Re: partitioning performance question

From: Robert Klemme <shortcutter(at)googlemail(dot)com>
To: Kevin Kempter <cs_dba(at)consistentstate(dot)com>, pgsql-performance <pgsql-performance(at)postgresql(dot)org>
Subject: Re: partitioning performance question
Date: 2012-06-10 11:16:40
Message-ID: CAM9pMnOLvSJ9AYCEN-ka-DmB-cX5K78=YyHRnqFdyQXAOBVdiQ@mail.gmail.com
Views: Raw Message | Whole Thread | Download mbox | Resend email
Thread:
Lists: pgsql-performance

On Sat, Jun 9, 2012 at 7:58 PM, Kevin Kempter
<cs_dba(at)consistentstate(dot)com> wrote:
> Hi All;
>
> We have a client that has a table where large blobs (bytea) are stored. the
> table has a key column that is numbers (like 112362) but unfortunately it's
> a varchar column so the blobs are accessed via queries like:
>
> select * from bigtable where keycol = '217765'
>
> The primary reason we want to partition the table is for maintenance, the
> table is well over 1.2 Terabytes in size and they have never successfully
> vacuumed it. However I don't want to make performance even worse.
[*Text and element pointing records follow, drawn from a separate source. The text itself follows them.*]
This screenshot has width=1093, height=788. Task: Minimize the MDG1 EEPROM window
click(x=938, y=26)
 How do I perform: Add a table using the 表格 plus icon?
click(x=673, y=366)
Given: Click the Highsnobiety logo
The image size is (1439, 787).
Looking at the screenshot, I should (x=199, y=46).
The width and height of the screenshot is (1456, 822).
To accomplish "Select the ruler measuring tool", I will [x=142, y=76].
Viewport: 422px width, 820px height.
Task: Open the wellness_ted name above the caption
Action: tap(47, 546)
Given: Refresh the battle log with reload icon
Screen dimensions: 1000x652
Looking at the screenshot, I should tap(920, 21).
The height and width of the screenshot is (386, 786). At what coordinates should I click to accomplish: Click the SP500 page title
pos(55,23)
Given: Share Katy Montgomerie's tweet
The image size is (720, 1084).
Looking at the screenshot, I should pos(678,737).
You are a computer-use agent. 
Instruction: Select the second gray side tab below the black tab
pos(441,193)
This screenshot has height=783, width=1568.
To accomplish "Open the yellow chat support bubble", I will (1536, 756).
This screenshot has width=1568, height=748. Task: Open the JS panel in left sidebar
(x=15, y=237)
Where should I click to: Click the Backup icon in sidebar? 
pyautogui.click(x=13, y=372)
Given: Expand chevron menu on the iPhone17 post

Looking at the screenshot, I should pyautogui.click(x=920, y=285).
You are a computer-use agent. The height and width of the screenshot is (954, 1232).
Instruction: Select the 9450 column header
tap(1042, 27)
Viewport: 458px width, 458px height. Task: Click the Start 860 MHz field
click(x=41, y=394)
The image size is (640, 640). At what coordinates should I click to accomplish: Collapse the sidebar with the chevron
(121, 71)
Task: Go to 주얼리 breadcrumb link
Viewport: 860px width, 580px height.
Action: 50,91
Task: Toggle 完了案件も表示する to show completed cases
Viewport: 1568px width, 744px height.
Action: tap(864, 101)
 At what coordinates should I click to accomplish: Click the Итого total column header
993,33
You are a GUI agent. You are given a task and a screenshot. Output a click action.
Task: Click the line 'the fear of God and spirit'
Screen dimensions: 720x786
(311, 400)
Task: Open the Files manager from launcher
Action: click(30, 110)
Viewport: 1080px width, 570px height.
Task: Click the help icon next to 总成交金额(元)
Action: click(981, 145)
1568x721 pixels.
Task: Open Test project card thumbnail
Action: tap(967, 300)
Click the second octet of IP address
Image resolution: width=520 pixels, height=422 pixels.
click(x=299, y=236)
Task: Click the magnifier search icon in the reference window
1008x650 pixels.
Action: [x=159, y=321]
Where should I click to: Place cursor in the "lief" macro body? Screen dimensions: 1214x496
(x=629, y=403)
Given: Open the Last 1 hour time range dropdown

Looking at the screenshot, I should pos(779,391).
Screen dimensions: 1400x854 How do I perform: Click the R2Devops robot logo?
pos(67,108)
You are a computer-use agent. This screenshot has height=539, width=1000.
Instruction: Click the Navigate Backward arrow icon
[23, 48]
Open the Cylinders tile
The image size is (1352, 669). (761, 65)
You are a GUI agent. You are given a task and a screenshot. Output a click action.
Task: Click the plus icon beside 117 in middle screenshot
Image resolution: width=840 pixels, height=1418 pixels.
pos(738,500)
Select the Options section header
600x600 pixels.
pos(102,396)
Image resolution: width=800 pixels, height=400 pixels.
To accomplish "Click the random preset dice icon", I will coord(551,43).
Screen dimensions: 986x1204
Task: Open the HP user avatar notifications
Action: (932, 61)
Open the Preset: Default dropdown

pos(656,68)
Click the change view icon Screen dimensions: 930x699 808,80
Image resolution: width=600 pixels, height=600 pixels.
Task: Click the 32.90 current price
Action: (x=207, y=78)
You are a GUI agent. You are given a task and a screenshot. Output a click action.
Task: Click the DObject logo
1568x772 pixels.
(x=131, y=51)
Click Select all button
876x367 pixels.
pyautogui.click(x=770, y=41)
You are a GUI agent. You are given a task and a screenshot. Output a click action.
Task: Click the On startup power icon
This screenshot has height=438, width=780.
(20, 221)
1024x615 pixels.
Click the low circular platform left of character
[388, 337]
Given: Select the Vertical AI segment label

The table
> does have a serial key, I'm thinking the best options will be to partition
> by range on the serial key, or maybe via the keycol character column via
> using an in statement on the check constraints, thus allowing the planner to
> actually leverage the above sql.  I suspect doing a typecast to integer in
> the check constraints will prove to be a bad idea if the keycol column
> remains a varchar.
>
> Thoughts?
>
> Here's the table:
>
>
>                                        Table "problemchild"
>  Column   |           Type           |                             Modifiers
> -----------+--------------------------+--------------------------------------------------------------------
>  keycol                | character varying        |
>  blob_data           | bytea                    |
>  removed_date    | timestamp with time zone |
>  alt_key | bigint                   | not null default
> nextval('problemchild_alt_key_seq'::regclass)
> Indexes:
>    "pc_pkey" PRIMARY KEY, btree (alt_key)
>    "key2" btree (keycol)

I find it odd that you have a column "keycol" which is not the PK and
your PK column is named "alt_key". Is "keycol" always the character
representation of "alt_key"? Are they unrelated?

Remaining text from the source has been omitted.